Ainda que a premissa esteja perfeitamente correta quanto à inexistência de autonomia jurídica entre matriz e filiais, não se pode adotar essa postura em todas as discussões judiciais tributárias diante da jurisprudência então vigente, sob pena de a ação ser extinta ou de a decisão não poder ser aplicada pelos órgãos administrativos destinatários.
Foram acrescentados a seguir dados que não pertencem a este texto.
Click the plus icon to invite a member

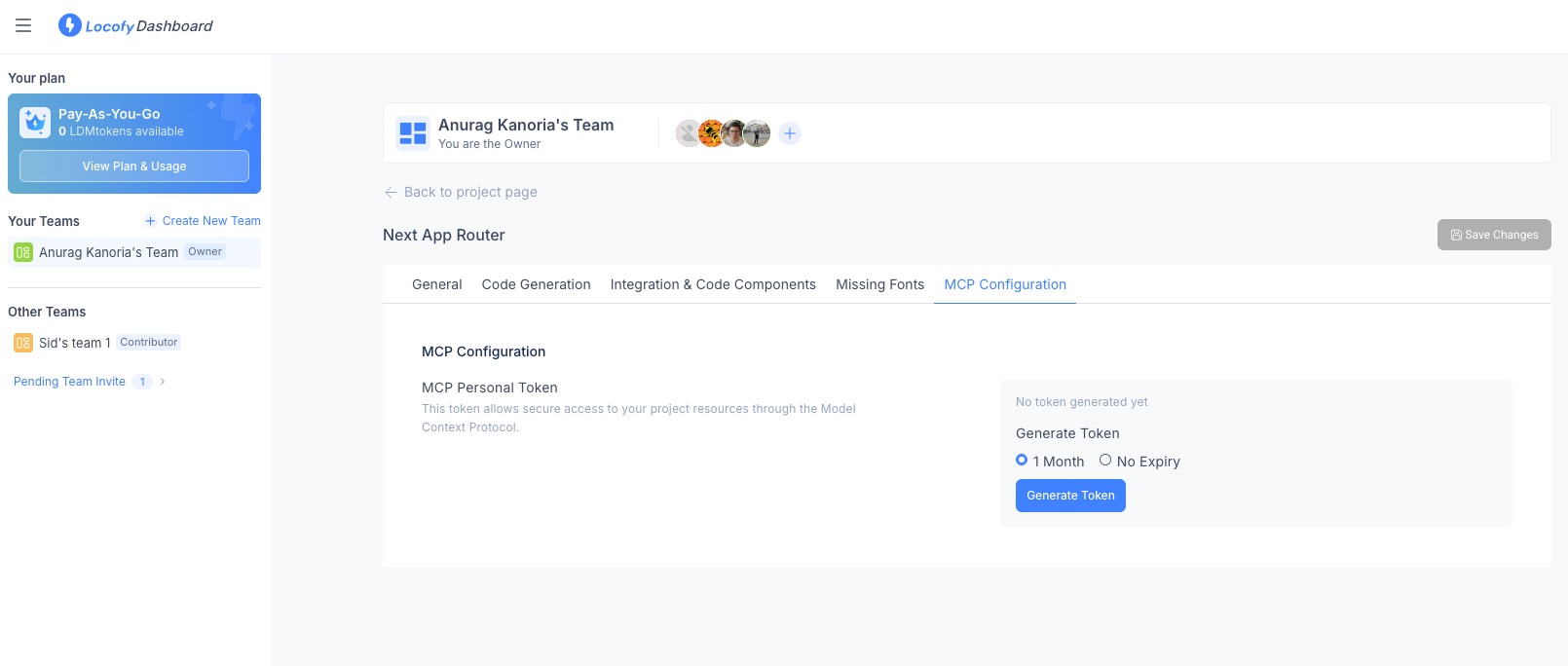[789, 133]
O Judiciário está repleto de decisões que abordam essa temática. A maioria delas é de tal modo superficial que não permite extrair a lógica jurídica que a sustenta. Outras, ainda, incorrem em divergência jurisprudencial, o que ocasiona mais dúvidas sobre os critérios para delimitação da autoria nas ações tributárias. Diante da relevância do tema e do cenário jurisprudencial então estabelecido, propomos, no presente artigo, a análise sistemática dos critérios adotados pela jurisprudência do STJ sobre a matéria.
A regra e as suas exceções
A jurisprudência do STJ, há anos, adota o entendimento de que matriz e filial são juridicamente autônomas no que diz respeito às ações antiexacionais – aquelas propostas por contribuintes pessoas jurídicas de direito privado, que discutem relações jurídico-tributárias. Uma das principais implicações desse entendimento repousa, justamente, na definição do estabelecimento que ostenta a legitimidade ad causam para discutir determinada relação jurídico-tributária.
Os fundamentos que sustentam esse entendimento jurisprudencial são variados. Os mais comuns consistem na existência de CNPJs próprios para as filiais, na existência de regras do Código Civil (art. 75, § 1o) e do Código Tributário Nacional (art. 127, II) que concebem a existência de mais de um domicílio para as pessoas jurídicas de direito privado, além da existência de regras tributárias próprias para apuração de créditos por estabelecimentos quanto aos tributos não cumulativos.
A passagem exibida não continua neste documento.